Tuesday, May 19, 2026

[Transparency Report #006][OPERATIONS] Full Environment Rebuild Scheduled (May 22–23)

What are Transparency Reports?
As a community‑operated and governed virtual internet exchange, FurrIX maintains
a commitment to open and honest communication with its members. From time to
time, operational work may occur that affects the exchange or its supporting infrastructure.
When this happens, the FurrIX operations team publishes a transparency report to
ensure all members remain informed. As a hobbyist‑rooted vIX, we aim to keep
communication clear, accessible and practical to the best of our ability.

What is happening?
FurrIX will be performing a full environment rebuild of its core infrastructure between
May 22nd and May 23rd. This maintenance window includes a comprehensive refresh
of the physical and virtual systems that support the exchange.
The following work is planned:
- Rebuilding the physical Proxmox host to ensure long‑term stability and alignment
with current operational standards
- Rebuilding all virtual routers, consolidating the routing layer down to three routers
for improved clarity and maintainability
- Transitioning the Games‑3P LXC container into a Games‑4P virtual machine, providing
better isolation and resource management
- Renumbering internal and service networks into FurrIX’s LIR‑assigned IPv6 ranges,
enabling the release of legacy datacenter‑provided address space
- General housekeeping tasks, including cleanup of unused resources, configuration
standardization and documentation updates

This work completes the post‑handoff cleanup following MFN’s network retirement and
removes legacy configurations that cannot be maintained in the current layout. It also
allow FurrIX the breathing room needed to ensure we can grow and control our operations
without legacy tooling getting in the way or having to rewrite large chunks of configuration.

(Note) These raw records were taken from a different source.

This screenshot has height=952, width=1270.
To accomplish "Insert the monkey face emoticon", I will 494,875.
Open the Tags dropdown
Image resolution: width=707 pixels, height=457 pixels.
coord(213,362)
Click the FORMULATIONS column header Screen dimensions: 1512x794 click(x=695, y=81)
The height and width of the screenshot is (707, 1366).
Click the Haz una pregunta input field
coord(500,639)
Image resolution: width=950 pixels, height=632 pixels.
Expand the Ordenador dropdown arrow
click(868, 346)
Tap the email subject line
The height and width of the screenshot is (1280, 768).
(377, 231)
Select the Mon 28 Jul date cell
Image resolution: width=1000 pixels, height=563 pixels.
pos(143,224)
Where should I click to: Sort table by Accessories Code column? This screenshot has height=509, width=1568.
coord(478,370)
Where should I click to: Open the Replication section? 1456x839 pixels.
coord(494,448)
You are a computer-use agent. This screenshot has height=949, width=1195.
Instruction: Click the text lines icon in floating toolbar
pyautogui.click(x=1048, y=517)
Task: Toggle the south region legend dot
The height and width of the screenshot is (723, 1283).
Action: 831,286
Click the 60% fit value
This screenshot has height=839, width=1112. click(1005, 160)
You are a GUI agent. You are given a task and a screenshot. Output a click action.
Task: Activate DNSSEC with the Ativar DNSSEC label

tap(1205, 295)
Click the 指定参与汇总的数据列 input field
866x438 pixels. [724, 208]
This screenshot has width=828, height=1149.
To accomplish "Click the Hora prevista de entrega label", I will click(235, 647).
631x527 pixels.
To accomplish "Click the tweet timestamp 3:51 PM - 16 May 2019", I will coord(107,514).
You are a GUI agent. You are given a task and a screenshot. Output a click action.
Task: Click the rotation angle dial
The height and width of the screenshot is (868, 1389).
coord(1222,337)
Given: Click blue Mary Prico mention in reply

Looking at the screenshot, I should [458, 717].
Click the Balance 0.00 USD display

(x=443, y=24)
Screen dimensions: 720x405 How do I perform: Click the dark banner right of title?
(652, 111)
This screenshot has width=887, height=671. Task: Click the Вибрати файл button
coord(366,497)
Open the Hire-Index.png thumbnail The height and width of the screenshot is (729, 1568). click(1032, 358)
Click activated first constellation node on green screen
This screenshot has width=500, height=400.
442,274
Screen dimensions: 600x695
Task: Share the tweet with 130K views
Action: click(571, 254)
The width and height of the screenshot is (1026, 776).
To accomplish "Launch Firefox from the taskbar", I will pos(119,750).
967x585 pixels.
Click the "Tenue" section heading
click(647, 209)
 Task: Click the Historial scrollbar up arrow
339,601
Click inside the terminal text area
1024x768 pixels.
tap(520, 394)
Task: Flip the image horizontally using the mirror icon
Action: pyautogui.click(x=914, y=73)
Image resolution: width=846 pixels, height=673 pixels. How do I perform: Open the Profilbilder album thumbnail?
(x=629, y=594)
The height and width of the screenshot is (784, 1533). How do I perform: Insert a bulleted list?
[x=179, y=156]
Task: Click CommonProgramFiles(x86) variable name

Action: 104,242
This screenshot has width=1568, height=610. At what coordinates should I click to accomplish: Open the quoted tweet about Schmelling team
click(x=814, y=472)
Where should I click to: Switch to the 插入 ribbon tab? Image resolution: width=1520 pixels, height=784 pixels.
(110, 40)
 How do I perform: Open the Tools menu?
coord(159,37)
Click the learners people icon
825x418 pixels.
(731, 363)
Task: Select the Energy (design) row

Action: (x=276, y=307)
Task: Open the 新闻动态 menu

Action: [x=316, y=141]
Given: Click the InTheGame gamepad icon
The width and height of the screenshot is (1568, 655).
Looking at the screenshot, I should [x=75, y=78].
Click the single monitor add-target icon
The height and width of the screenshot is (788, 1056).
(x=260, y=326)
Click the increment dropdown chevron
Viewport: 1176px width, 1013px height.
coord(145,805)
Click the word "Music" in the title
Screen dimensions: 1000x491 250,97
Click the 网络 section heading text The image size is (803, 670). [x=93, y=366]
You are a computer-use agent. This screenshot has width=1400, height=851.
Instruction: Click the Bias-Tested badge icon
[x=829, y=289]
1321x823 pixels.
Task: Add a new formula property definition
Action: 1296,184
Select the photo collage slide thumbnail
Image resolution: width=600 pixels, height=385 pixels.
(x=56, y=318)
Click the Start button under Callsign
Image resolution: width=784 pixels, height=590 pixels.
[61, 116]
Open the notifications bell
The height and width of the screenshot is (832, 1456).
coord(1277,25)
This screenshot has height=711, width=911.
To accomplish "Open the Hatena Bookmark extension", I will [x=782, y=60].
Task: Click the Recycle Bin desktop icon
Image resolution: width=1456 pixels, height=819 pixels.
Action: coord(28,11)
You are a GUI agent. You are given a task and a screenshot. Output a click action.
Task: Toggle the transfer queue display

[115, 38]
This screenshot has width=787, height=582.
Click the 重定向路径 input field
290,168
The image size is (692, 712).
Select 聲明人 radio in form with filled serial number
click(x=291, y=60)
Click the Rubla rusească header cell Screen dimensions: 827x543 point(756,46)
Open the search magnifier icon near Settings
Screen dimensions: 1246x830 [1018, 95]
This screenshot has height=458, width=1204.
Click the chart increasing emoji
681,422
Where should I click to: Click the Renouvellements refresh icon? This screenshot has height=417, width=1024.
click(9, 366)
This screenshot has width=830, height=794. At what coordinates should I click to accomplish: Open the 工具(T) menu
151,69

Why this rebuild is needed
As FurrIX continues to mature into a vIX that tries to mimic the real world, several infrastructure
improvements are required to maintain operational clarity, reduce technical debt and ensure
long‑term sustainability:
- Infrastructure modernization: The current Proxmox host and routing layer have accumulated
legacy configurations from earlier phases of the project. A clean rebuild ensures consistency
and reliability.
- Routing simplification: Reducing to three routers improves manageability, reduces complexity
and aligns with the vIX’s current scale.
- Address space alignment: Moving fully into FurrIX’s LIR ranges allows the project to retire
datacenter‑assigned prefixes and operate with a clean, independent addressing plan.
- Service isolation: Migrating Games‑3P from an LXC container to a VM provides better performance
boundaries and operational flexibility.
- Operational hygiene: Housekeeping tasks ensure the environment remains maintainable and
well‑documented.

These changes support FurrIX’s goal of maintaining a clear governance boundary, a stable operational
footprint and a better run vIX while preserving its hobbyist openness.

What this means for members of the exchange
During the rebuild:
- Members may experience extended periods of routing instability or service unavailability during
the maintenance window. These interruptions will be minimized where possible, but the entire
vIX has to come offline for this work to be completed. We are aiming for no more than seven
hours of downtime, but have allotted two days in-case something unexpected happens.
- Member configuration changes will be required:
Member tunnel configurations, peering sessions and addressing assignments will require modification
and our volunteers will email new credentials and profiles soon as we are able to.
- No policy or governance changes:
This is strictly an infrastructure rebuild and does not affect membership, governance or peering policy.

Are exchange operations affected?

Yes — temporarily.
During the rebuild window, routing and service availability will be null as systems are rebuilt
and renumbered. Once the work is complete, normal operations will resume with improved
stability, ease of expansion, better rooted upkeep and clarity.